The Health Risk Appraisal (HRA) dataset includes information collected in more than 500,000 surveys administered to active duty Army Soldiers. These files include self-reported health habits such as diet, exercise, tobacco and alcohol use, stress, job-satisfaction, risk-taking behavior, and health care utilization. By analyzing this information against other TAIHOD files for the same Army sub-populations, TAIHOD investigators can evaluate the relationship between health habits and the incidence of injury and illness.
The Health Enrollment Assessment Review (HEAR) dataset presently contains over 60,000 surveys administered to active duty Army Soldiers, former active duty Soldiers, and their dependents. These data were obtained recently and are being cleaned and matched for integration into the TAIHOD. Like the HRA, these files also include self-reported health habits such as diet, exercise, tobacco and alcohol use, stress, job-satisfaction, risk-taking behavior, and health care utilization. The HEAR is now the survey instrument of choice in the Army, as well as other branches of the military and the DoD, as the HRA is being phased out.
The Defense Occupational Health Readiness System (DOHRS) data was recently obtained and is being cleaned and matched for integration into the TAIHOD. This data will allow assessment of cumulative exposures for specific chemicals, for general classes of chemicals, and for noise. Data can be evaluated at the level of the individual Soldier, by occupation, or by specific worksite. This dataset contains over two million observations by field industrial hygienists on approximately 1 million individuals, thus for most individuals there are multiple exposure measures over time. This allows evaluation of the impact of cumulative exposures and changes in exposure on various health outcomes. Variables include location (Army base and room number), time of day, type of chemical exposure, and air quality measurements.
The Gulf War Datasets contain demographic information on over 600,000 Army active duty and reserve personnel deployed to the Persian Gulf. These data include information about deployment status, such as dates of deployment and re-deployment.
The Comprehensive Clinical Evaluation Program (CCEP) is a database of health evaluations of more than 50,000 Gulf War veterans describing their health complaints after serving in the Gulf War. These data can be linked to the Gulf War Datasets, DMDC, HRA, PASBA (SIDR and SADR) data to identify illnesses and injuries common among Gulf War Veterans.

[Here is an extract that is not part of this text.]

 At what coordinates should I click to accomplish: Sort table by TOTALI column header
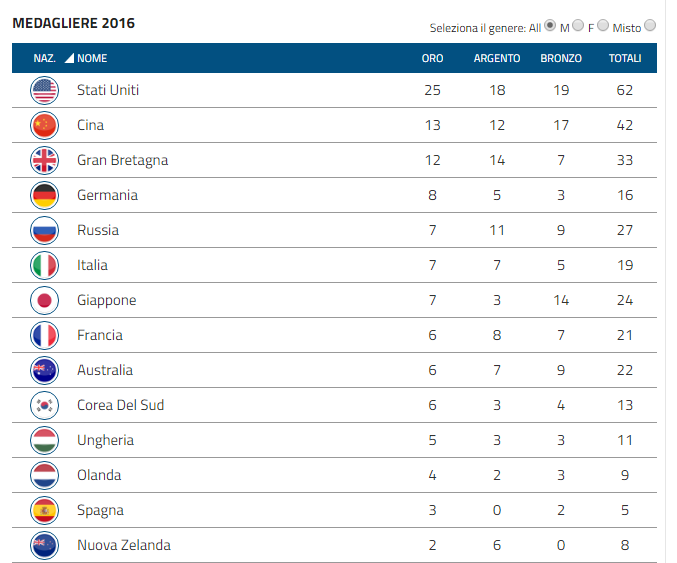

The Airborne Datasets contain demographic information on 40,000 people who were in Airborne School in Ft. Benning, GA from 1995-1998. These data can be linked to DMDC, Safety, and PASBA data to evaluate injuries and illnesses in this unique group of people.
Access is strictly controlled through a combination of a locked security door with pass-key access, and a secure intranet (with no access to the Internet).
All database inquiries require review and approval, and are subject to restrictions on data use as defined by IRB/HURC approval protocol. All analytic efforts utilizing TAIHOD data must comply with a protocol approved by theUSARIEM HURC committee, and often other Human Use requirements specified by particular funding institutional guidelines (e.g., NIH).
All researchers sign confidentiality agreements.
Only aggregate information is published, no individual identifiers are ever published. Individual identifiers are used only for initial data linkage purposes. Identifiers are encrypted in the working datasets.